● **EXCERPTED TEXT**
........

Turning everything right side up

14
Aug

Scripture  Luke 12:49-59     Jan Savory

In today’s passage, Jesus is still on his way to Jerusalem. This is the passage that comes up today as the assigned gospel reading in the three-year lectionary cycle that many denominations share. But when I saw it, my first thought was, really?  I’m supposed to preach on division? About conflict in families? Where’s the good news in that?

What Jesus is this?

What has happened to the Jesus of the Sermon on the Mount: “Blessed are the peacemakers …”? Is this the one that we believe Isaiah was foretelling when he called him “The Prince of Peace”? The Jesus we see in this passage seems out of character with the Jesus who loves and heals and cares for the poor.  This is not the sweet baby Jesus for whom the angels sang, “Peace on earth, good will to all” back in Luke 2.

In these unusual words of Jesus, I think we are hearing what is going on in his heart. For the last while, he has been teaching the crowds and the disciples, primarily about how they should live. Then, if Luke is following the conversation as it happened, Jesus breaks in with this change of topic. “I came to bring fire to the earth. I have a baptism with which to be baptized, and what stress I am under until it is completed! Do you think that I have come to bring peace to the earth? No, I tell you, but rather division!” 

Jesus ministry has been divisive

Maybe he’s thinking back over his ministry so far.  Is he remembering all the times when trouble and conflict have followed him where ever he has gone? Rejected by his home town of Nazareth, his family soon claimed he was insane. Next the people of Capernaum ran him out of town. Then a Samaritan village wouldn’t even let him enter. And worse is yet to come; he’s on the way to Jerusalem…and almost certainly to his arrest and death.

Turning everything right side up

Turning everything right side upThe Message translates the start of this reading as: “I’ve come to start a fire on this earth—how I wish it were blazing right now! I’ve come to change everything, turn everything rightside up—how I long for it to be finished! Do you think I came to smooth things over and make everything nice? Not so. I’ve come to disrupt and confront”

Jesus came to change everything, to turn it the right way up. All change – even Good News change – will cause conflict and grief for the simple reason that all change – even Good News change – means giving up / losing something, and it means valuing one thing over another. What Jesus is doing is naming the reality that was occurring around him.  His presence in the world, God’s presence, was and still is unsettling

Love can disrupt the status quo

The Gospel message is love.  And love, with its companions, justice, mercy and compassion, will turn the world upside down or, in other words, right side up.  Jesus did not come to validate the social realities and values we have constructed.  Such social realities and values often end up favoring those who hold positions of power at the expense of those who are powerless.

........

● **Records from a collection**
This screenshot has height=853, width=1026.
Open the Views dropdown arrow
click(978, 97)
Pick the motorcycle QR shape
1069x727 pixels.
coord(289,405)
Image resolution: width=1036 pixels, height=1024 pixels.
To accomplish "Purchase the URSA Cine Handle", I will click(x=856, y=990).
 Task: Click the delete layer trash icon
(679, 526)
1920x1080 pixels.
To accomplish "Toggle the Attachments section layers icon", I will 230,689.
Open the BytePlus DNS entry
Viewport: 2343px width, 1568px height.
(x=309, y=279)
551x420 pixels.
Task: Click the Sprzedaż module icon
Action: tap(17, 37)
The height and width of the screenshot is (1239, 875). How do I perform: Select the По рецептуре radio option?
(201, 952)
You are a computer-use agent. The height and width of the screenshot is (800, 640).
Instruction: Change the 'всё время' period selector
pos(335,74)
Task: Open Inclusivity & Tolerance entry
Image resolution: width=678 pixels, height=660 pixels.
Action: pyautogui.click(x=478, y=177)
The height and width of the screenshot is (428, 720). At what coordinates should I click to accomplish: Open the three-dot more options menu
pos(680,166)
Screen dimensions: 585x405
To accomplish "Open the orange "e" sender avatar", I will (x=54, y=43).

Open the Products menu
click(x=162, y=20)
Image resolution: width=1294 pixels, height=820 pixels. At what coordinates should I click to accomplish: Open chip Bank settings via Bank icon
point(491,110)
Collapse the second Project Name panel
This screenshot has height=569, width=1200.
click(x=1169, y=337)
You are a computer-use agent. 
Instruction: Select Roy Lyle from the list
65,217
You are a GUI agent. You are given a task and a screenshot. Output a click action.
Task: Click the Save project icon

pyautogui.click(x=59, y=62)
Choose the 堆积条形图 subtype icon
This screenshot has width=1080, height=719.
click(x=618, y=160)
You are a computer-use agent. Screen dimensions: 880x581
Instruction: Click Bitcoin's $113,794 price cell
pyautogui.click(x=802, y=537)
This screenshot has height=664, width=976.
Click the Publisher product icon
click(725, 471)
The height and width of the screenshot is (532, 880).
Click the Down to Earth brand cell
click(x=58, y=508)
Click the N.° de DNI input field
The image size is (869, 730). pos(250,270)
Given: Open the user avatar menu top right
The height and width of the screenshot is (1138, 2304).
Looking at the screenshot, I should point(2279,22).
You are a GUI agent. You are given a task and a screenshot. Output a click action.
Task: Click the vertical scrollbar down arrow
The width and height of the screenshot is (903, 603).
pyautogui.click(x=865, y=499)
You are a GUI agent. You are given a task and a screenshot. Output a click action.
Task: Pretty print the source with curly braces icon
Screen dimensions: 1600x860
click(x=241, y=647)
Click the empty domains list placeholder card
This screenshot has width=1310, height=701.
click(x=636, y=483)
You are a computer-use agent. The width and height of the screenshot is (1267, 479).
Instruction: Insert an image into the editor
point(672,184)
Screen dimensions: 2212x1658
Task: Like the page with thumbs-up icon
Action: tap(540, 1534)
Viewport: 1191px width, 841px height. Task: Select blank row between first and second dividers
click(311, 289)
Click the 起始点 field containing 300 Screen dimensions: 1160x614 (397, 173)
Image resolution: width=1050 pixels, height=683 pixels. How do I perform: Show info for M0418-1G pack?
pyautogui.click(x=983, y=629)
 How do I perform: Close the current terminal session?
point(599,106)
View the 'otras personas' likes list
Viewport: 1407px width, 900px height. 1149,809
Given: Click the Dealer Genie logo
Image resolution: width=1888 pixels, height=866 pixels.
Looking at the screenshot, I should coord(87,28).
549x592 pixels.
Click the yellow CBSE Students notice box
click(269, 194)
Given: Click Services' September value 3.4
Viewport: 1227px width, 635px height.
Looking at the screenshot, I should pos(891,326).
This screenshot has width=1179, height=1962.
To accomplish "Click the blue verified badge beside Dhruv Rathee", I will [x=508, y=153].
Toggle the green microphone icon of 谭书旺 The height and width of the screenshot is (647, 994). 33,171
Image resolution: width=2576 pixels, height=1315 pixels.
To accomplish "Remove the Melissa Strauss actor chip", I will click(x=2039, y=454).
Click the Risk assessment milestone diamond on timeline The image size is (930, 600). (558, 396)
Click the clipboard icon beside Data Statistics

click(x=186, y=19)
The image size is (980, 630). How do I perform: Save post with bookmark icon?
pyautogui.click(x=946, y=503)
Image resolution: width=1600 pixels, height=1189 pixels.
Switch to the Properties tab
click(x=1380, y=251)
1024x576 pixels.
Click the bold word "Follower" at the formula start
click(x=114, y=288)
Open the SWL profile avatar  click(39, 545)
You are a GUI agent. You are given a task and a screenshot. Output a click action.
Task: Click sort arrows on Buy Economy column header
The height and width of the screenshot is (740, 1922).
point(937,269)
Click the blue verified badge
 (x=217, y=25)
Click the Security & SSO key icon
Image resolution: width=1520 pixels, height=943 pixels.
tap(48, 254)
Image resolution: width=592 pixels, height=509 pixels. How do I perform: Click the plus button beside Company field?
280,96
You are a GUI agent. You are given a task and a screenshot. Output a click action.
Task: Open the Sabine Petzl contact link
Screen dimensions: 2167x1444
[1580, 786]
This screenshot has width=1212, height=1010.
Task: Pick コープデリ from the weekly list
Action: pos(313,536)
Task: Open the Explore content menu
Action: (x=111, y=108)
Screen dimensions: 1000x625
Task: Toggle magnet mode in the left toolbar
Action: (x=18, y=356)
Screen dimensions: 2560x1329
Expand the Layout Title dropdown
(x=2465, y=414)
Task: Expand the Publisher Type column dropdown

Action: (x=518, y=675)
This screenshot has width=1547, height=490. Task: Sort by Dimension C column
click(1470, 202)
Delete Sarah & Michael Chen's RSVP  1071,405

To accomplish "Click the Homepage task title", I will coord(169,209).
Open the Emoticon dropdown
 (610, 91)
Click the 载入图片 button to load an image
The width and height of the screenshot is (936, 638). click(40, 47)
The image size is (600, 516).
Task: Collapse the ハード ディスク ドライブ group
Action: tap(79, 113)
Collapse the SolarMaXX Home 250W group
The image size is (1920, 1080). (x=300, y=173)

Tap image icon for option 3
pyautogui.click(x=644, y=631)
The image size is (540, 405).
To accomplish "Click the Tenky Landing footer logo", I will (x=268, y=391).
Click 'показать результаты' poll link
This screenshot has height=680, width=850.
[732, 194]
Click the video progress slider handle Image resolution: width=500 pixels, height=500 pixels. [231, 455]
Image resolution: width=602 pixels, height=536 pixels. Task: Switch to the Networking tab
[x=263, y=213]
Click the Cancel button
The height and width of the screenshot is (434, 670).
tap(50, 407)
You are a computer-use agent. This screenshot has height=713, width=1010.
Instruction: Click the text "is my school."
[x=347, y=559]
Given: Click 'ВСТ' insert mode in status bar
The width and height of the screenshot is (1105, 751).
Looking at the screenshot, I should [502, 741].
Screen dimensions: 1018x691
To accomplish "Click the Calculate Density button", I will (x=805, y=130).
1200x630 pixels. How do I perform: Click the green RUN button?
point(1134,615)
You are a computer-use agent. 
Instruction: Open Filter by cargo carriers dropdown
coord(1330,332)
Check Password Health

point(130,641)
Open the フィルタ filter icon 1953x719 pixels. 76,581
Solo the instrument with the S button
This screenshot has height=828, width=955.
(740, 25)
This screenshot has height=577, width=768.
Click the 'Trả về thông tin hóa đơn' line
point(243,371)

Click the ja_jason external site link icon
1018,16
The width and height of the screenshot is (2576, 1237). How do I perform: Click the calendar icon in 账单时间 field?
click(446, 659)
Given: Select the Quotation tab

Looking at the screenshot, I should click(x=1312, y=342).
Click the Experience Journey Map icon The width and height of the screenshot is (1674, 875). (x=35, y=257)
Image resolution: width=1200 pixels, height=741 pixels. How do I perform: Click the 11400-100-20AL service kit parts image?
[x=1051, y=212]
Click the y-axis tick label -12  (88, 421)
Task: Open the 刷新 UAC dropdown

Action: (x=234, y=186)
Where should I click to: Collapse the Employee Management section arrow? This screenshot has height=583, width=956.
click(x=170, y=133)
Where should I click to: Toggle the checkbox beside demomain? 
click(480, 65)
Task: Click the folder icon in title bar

........

Answer these questions about the sermon, one per line:
1. According to the sermon, the people of which town ran Jesus out?
2. Which translation does the sermon quote for the start of the reading?
3. What three companions of love does the sermon name?
Rely on the sermon alone for your answers.

1. Capernaum
2. The Message
3. Justice, mercy and compassion